## Directive
Show each line in the records below that contains the word "height". Case counts.
### Given records ###
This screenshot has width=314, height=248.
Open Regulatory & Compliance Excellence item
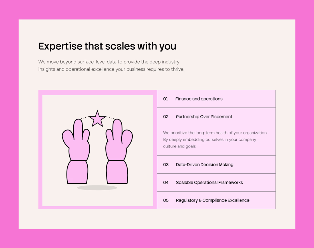click(x=212, y=200)
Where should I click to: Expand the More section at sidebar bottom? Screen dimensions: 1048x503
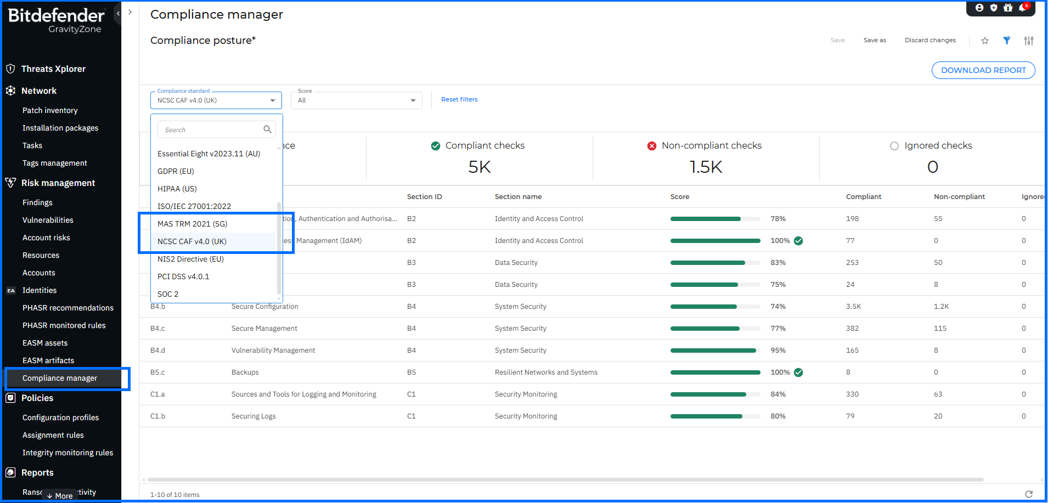[60, 495]
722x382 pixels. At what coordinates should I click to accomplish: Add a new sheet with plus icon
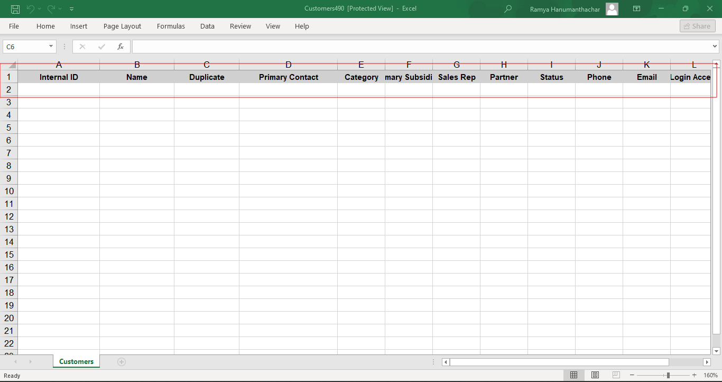[x=122, y=362]
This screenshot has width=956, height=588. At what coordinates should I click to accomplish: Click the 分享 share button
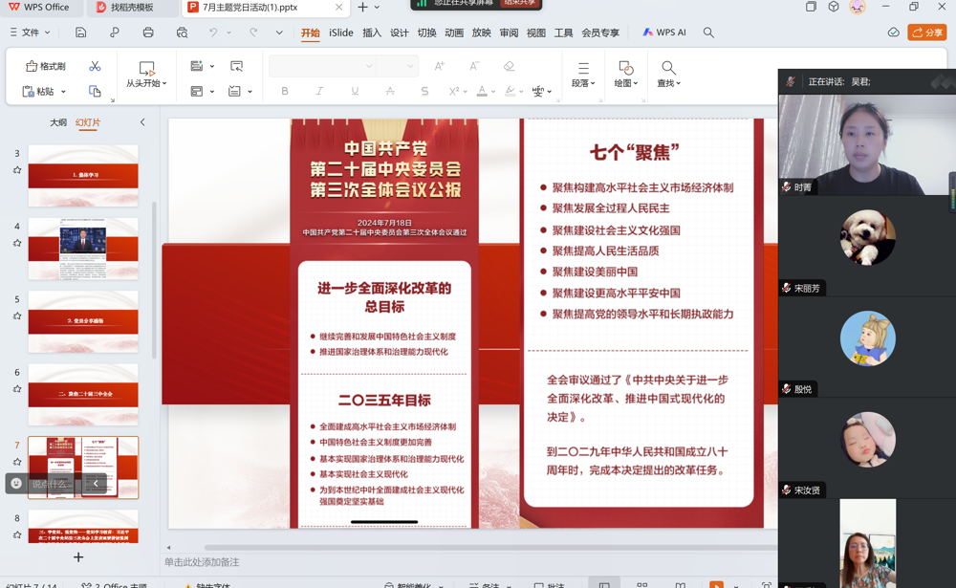[x=926, y=32]

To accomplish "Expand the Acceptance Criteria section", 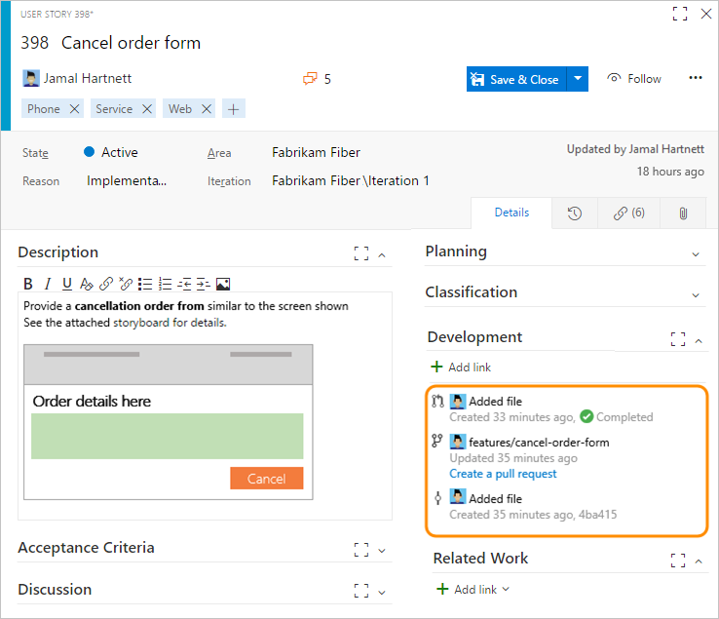I will [x=382, y=550].
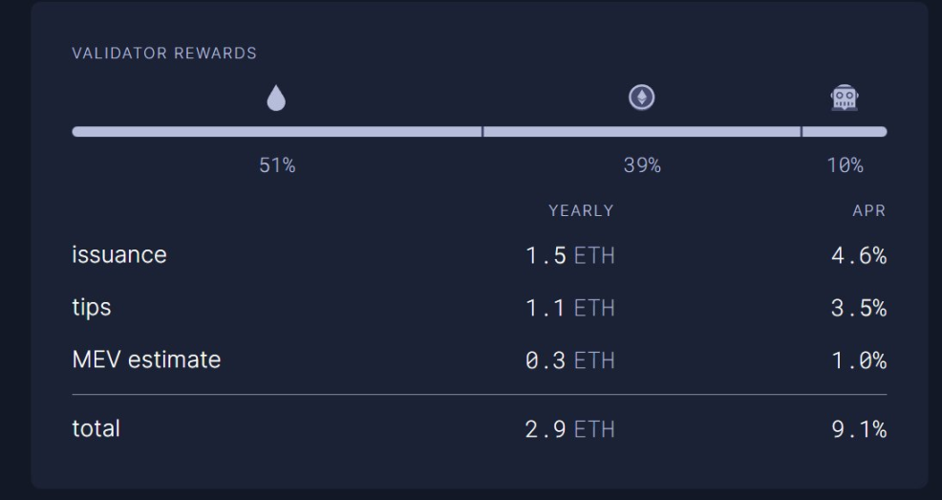Click the total row label
This screenshot has height=500, width=942.
(x=96, y=429)
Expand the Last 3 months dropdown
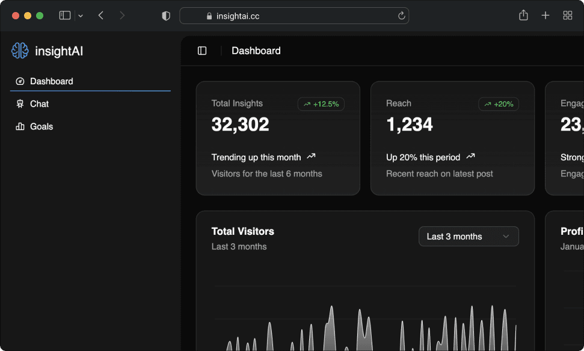 (x=469, y=237)
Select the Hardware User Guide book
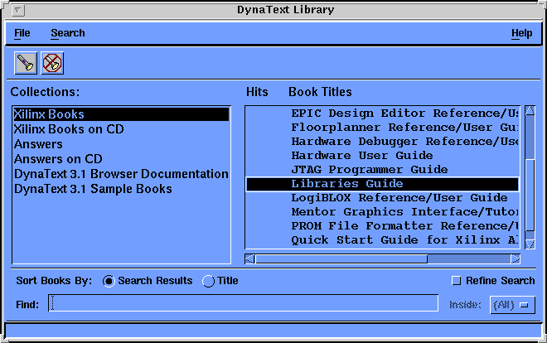 361,156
###
## Full solution
This screenshot has width=314, height=248.
This screenshot has width=956, height=588. At what coordinates should I click to accomplish: Click the 分享 share button
This screenshot has height=500, width=942.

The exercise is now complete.